>> start

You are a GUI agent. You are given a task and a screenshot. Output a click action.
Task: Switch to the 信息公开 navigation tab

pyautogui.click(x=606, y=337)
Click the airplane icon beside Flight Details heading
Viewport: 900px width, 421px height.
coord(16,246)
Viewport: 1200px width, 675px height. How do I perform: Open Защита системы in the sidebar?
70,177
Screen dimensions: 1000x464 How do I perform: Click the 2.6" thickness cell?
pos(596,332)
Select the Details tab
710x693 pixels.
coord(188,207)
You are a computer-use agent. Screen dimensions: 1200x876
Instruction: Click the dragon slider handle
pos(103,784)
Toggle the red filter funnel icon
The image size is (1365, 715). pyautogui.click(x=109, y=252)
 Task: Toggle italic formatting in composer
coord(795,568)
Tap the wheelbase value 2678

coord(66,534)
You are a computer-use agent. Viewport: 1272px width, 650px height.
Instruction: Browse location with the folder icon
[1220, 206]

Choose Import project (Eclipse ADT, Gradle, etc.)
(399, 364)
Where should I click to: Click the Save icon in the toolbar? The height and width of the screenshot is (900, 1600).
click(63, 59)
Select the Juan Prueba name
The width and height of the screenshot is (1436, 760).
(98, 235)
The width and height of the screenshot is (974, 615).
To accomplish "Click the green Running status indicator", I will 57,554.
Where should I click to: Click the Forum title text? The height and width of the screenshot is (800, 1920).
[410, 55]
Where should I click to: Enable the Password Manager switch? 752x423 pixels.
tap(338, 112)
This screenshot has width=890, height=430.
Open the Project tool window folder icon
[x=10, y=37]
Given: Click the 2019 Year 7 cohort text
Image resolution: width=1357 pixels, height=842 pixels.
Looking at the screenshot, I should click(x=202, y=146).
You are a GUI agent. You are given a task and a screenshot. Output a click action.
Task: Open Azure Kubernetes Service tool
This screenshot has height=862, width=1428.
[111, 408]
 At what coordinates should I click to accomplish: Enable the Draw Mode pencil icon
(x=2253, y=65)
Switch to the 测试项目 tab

>> end

DO THIS: Pull every line from the items above that contains the word "perform". A match must have the same uppercase and lowercase letters.

TASK OUTPUT:
Viewport: 1200px width, 675px height. How do I perform: Open Защита системы in the sidebar?
Screen dimensions: 1000x464 How do I perform: Click the 2.6" thickness cell?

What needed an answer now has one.